Collected data entries:
#####
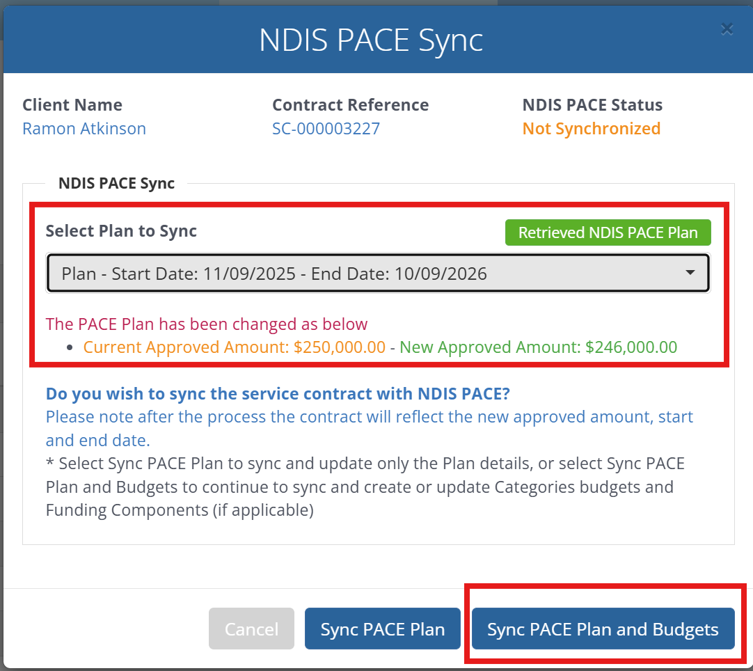Click the Current Approved Amount $250,000.00 text
Image resolution: width=753 pixels, height=671 pixels.
[x=234, y=347]
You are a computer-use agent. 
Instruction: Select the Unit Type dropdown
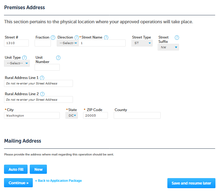pos(17,63)
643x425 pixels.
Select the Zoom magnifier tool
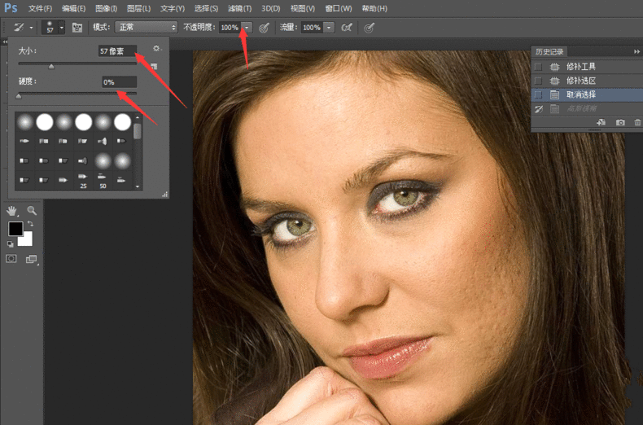point(32,211)
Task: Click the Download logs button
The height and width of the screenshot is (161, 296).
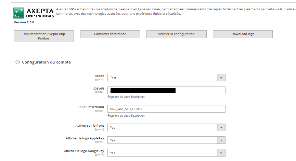Action: click(243, 34)
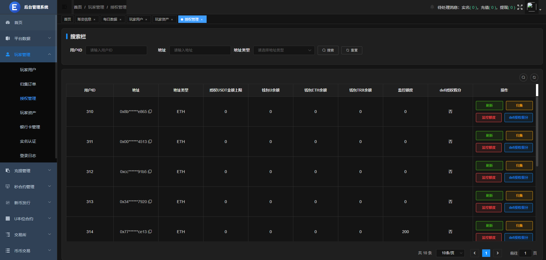This screenshot has width=546, height=260.
Task: Copy address of user 310
Action: pos(150,112)
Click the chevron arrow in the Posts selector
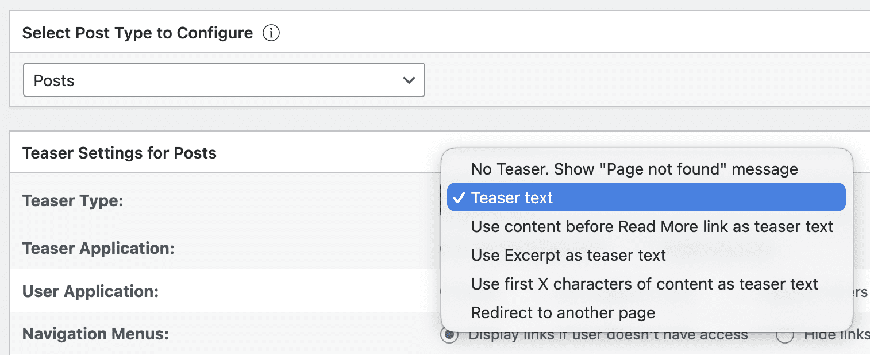The image size is (870, 355). point(409,80)
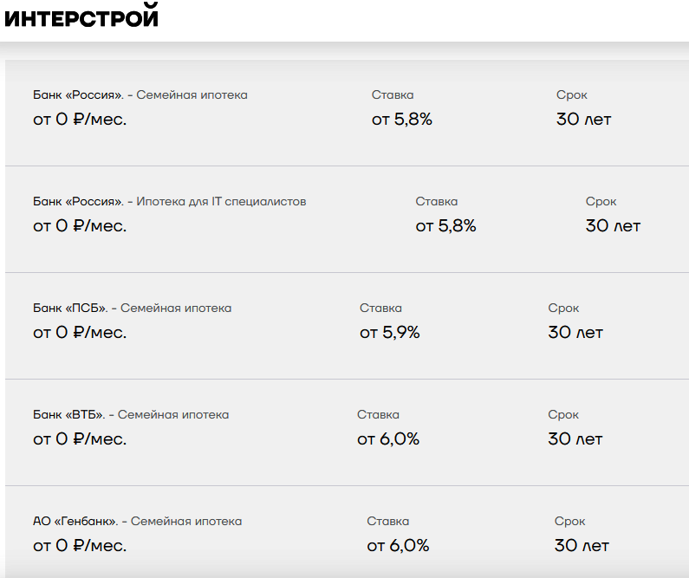Viewport: 689px width, 578px height.
Task: Open АО «Генбанк» Семейная ипотека row
Action: pos(348,532)
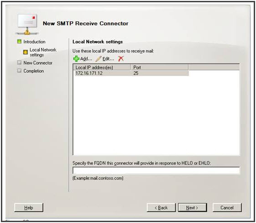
#####
Task details:
Exact copies of the lines from the one containing "You are a computer-use agent." through the final line of the data are required; pictures are to be omitted.

Exercise output:
You are a computer-use agent. 
Instruction: Select the Unit Type dropdown
pos(17,63)
643x425 pixels.
Select the Zoom magnifier tool
point(32,211)
Task: Click the Download logs button
The height and width of the screenshot is (161, 296).
Action: click(243, 34)
This screenshot has width=546, height=260.
Task: Copy address of user 310
Action: pos(150,112)
Click the chevron arrow in the Posts selector
The image size is (870, 355). point(409,80)
Viewport: 689px width, 578px height.
Task: Open АО «Генбанк» Семейная ипотека row
Action: pos(348,532)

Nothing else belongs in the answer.